▶ _Request 1_: In the passage about living in San Francisco, which app does the writer use to record purchases?
▶ _Request 2_: Condense the paragraph beginning "I have had to track every outgoing penny" from the passage about living in San Francisco into a short bulleted list that keeps its main facts.
▶ _Request 3_: Write the next few sentences of the passage about living in San Francisco, picking up after its final line.

▶ _Source excerpt_:
_ _ _ _
But we live in San Francisco.
San Francisco has the most expensive housing in the United States. I rent a 1,200 SF 2-bedroom home that costs a whopping 70% of my take-home income... and even that's a fabulous deal because I snagged it when everyone else was out of town for the holidays. I was out hitting the pavement hard looking at rentals and networking with landlords when everyone else was sitting by the fire and laughing it up with friends & family while drinking eggnog.
I have lived on my own for a year now (with spousal support and child custody, of course). It has been extremely difficult financially. Living here comfortably as a single parent with children requires a large amount of money... or at least 2 incomes.
I have had to track every outgoing penny. I use an awesome free mobile app called Expense Manager. I record every single purchase I make, down to the coins I add to a parking meter. My budget is extremely tight. There is no room for error.
Financial distress causes huge behavioral shifts.
_ _ _ _
▶ _Material_:
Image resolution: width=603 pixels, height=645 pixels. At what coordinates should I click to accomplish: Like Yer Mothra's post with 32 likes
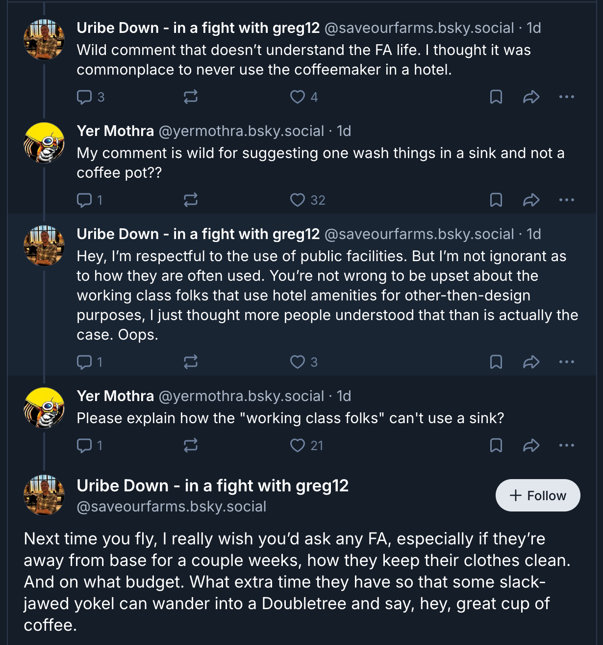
_ _ _ _
▶ _Written answer 1_: Expense Manager, a free mobile app.

▶ _Written answer 2_:
- Tracks every outgoing penny
- Uses Expense Manager, a free mobile app
- Records every purchase, even coins for a parking meter
- Budget is extremely tight, with no room for error

▶ _Written answer 3_:
In addition to carefully tracking my expenditures, these are a few other things I have had to do differently:
- I no longer get salon pedicures. Even $25 every other month was too much for my budget to handle. I now do my own pedicures. It took a little practice (my first couple pedicures were hideous!) but now they look almost professional. I cut, file, apply cuticle remover, soak my feet, push back the cuticles, and buff before applying a base coat and 2 coats of colored polish.
- I canceled my wine club memberships. I know what you're thinking: "Well, no duh!" And you're right. No more $40 bottles of wine for me; Mama now splurges on the occasional $6 bottle.
- I switched hair salons. My hair grows super fast, which is detrimental for those of us who color our hair. My hair is about 30-40% gray now. Roots show fast. I had to find a less expensive salon and had to extend the amount of time between appointments. My current stylist is not as talented as my last but that's okay, I'll live and adjust. I used to get a cut & color every 7 weeks; now I go every 9 or 10. I also have to touch up my own roots with a home coloring kit twice between visits. I have been considering just letting myself go gray to prevent all this fuss and expense. If you have done this and love it, please tell me so in the comments. Convince me!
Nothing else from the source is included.